En este punto de la historia, todos conocemos a María Corina Machado, candidata política de oposición en Venezuela y ganadora del premio Nobel de la Paz el pasado diciembre.
Recientemente, Machado se había dedicado a ser también una seguidora de Trump, celebrando sus movimientos y opiniones, replicando sus discursos e incluso dedicándole su Nobel. No es claro si esto lo hacía con la intención de que el mandatario también «tuviera su espalda» o si puramente empezó a compartir más de sus visiones hace poco.
De cualquier modo, ya se confirmó que si sus intenciones eran recibir apoyo del presidente estadounidense, es un caso perdido, pues con afirmaciones como «sería muy difícil para ella liderar» y «no tiene ni el apoyo ni el respeto del país«, Trump dejó claro que no tiene ninguna intención de respaldar su candidatura o su campaña.
Todo esto se reduce a que el mandatario sigue «herido» porque fue Machado quien recibió el Nobel y no él, quien se autonombra el «presidente de la paz» y afirma que su intervención en conflictos como la guerra entre Ucrania y Rusia y el genocidio en Gaza ha sido «de vital ayuda», a pesar de que la guerra en Europa sigue sin mejoría evidente, e Israel (que es mayoritariamente financiado por el mismo gobierno Trump) sigue masacrando civiles diariamente en la franja de Gaza, aun en medio de un cese al fuego (el cual violaron desde el primer día).
Fuentes internas de la Casa Blanca han afirmado directamente que «de haber rechazado el premio, de haber dicho ‘no puedo aceptarlo porque lo merece Donald Trump’, ella sería presidenta hoy«, lo cual deja bastante que pensar con respecto a cómo gobierna el presidente estadounidense.

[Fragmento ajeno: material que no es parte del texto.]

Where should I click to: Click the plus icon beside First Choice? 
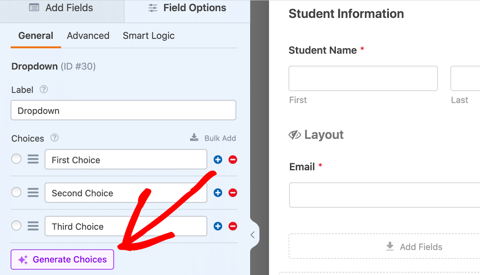click(218, 160)
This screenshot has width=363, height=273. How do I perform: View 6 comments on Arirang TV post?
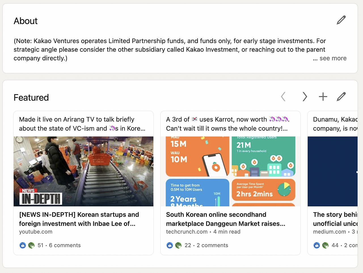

Machado, sin embargo, sigue agradeciendo la intervención que se realizó y resaltando los «logros» del presidente estadounidense.
El futuro político de Venezuela es todavía una incógnita, pues aunque el gobierno Trump la reconoce la decisión del tribunal de declarar como presidenta encargada a la vicepresidenta Delcy Rodríguez, están bajo la amenaza constante de que, de no seguir las órdenes estrictas de este, podrían sufrir un nuevo ataque. Básicamente, de no ser un «títere» para el gobierno Trump, Rodríguez correría la misma suerte que su predecesor.